(Data supplied Opens)

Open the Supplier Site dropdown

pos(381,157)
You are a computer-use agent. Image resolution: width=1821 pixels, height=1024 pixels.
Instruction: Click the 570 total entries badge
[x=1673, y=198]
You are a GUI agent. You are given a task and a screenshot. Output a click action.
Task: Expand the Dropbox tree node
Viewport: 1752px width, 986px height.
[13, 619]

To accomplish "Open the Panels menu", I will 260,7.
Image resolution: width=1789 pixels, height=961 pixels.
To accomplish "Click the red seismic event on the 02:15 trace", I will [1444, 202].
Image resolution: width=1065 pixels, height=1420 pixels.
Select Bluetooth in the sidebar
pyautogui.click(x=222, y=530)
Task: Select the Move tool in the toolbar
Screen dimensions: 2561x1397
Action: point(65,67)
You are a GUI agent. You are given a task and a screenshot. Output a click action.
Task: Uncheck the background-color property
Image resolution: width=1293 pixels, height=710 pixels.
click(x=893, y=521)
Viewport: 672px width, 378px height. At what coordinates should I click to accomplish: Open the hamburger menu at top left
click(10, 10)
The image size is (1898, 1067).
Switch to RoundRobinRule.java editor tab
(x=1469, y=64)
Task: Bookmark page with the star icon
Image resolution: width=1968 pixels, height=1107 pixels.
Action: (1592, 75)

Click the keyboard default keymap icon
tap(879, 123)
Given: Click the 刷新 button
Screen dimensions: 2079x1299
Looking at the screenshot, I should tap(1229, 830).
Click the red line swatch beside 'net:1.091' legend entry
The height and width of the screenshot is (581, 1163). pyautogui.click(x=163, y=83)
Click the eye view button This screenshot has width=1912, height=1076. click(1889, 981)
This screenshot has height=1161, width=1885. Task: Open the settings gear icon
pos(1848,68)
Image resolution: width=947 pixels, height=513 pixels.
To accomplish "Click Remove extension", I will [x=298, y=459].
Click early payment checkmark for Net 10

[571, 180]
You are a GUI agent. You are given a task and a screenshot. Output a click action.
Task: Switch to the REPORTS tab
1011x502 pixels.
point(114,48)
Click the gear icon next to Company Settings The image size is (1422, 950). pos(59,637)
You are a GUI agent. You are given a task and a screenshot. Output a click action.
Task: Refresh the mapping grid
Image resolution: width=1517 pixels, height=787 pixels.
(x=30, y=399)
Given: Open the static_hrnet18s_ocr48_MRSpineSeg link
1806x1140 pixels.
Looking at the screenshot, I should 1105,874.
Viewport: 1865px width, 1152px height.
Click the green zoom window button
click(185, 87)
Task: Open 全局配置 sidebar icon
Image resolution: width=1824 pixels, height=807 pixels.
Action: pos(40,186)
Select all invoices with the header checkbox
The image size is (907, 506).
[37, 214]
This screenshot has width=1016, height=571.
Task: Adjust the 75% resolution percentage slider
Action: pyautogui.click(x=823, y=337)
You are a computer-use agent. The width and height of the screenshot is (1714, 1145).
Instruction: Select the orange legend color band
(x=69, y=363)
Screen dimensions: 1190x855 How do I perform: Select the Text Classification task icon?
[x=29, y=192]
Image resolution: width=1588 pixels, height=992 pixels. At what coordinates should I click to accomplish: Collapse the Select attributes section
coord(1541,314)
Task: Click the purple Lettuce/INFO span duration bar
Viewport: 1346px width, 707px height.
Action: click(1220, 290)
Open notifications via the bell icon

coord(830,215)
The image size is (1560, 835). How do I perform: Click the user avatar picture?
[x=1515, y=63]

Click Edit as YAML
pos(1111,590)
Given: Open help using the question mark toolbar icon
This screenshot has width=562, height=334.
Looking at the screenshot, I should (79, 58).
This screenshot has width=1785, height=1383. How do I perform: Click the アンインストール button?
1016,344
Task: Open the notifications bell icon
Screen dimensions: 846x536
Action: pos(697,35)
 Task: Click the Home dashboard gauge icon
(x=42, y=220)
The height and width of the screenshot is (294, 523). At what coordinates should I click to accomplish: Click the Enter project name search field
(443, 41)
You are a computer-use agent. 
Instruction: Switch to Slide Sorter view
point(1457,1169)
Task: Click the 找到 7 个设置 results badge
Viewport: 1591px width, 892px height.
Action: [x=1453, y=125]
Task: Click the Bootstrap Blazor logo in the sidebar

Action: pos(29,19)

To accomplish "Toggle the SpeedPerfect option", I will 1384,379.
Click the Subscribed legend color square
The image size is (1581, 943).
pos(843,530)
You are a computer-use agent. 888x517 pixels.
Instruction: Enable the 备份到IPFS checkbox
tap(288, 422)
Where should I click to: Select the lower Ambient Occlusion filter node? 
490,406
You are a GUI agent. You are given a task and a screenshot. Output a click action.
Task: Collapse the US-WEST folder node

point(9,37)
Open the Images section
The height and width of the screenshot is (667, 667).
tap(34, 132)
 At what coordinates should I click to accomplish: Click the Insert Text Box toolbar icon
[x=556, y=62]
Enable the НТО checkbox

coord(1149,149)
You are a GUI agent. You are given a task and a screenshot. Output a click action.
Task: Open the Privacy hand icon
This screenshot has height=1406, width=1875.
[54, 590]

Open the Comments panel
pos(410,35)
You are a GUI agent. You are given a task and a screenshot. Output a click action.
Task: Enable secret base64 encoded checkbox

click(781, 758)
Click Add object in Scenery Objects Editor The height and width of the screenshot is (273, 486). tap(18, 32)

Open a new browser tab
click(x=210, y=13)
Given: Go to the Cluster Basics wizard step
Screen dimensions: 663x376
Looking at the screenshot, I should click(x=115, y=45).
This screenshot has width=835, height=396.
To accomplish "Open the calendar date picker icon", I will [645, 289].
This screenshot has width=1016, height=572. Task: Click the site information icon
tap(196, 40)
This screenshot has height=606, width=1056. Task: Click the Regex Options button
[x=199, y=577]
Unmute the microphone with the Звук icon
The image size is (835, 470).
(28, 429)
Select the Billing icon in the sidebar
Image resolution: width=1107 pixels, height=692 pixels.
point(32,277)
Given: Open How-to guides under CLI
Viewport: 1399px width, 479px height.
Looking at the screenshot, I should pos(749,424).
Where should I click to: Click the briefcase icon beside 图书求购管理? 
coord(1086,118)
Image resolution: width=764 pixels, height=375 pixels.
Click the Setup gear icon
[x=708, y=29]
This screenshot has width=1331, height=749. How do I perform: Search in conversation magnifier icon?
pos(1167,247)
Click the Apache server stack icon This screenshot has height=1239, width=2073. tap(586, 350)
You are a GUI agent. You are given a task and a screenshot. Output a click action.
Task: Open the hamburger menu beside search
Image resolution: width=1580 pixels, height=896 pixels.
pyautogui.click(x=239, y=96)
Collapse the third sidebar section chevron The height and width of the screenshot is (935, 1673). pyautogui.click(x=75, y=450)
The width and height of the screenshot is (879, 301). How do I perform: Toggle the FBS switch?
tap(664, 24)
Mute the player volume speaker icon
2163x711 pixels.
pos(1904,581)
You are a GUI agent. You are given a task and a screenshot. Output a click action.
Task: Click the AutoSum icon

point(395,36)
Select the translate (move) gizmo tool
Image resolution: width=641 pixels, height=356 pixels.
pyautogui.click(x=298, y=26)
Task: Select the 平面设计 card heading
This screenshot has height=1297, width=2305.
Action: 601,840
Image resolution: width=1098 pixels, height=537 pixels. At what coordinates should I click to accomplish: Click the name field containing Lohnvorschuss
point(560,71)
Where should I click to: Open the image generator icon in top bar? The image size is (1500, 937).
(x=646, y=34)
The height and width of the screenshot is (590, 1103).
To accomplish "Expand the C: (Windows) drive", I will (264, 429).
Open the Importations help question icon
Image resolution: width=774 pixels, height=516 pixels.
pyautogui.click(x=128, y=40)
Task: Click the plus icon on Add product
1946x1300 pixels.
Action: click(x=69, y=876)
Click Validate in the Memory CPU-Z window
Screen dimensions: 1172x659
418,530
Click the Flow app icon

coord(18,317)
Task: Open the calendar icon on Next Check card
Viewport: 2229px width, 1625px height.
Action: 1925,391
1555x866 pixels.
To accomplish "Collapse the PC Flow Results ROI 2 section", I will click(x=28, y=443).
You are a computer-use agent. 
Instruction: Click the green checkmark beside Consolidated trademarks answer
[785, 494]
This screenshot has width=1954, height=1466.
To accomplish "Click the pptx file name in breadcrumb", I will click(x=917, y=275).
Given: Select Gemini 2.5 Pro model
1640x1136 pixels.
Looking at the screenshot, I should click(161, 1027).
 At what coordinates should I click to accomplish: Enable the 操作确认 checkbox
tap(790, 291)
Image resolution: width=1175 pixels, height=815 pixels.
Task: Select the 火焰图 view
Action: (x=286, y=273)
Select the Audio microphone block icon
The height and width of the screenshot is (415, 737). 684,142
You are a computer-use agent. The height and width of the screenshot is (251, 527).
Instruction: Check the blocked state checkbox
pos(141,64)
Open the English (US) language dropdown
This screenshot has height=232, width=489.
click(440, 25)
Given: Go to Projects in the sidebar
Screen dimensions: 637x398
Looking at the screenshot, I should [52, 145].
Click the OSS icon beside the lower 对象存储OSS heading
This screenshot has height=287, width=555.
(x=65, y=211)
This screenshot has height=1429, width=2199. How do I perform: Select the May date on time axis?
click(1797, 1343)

(Data supplied Closes)

▶ [Aim of the task]
Which of the lines in the data contain the string "card"? Return each one.

▶ [Your response]
Task: Select the 平面设计 card heading
Task: Open the calendar icon on Next Check card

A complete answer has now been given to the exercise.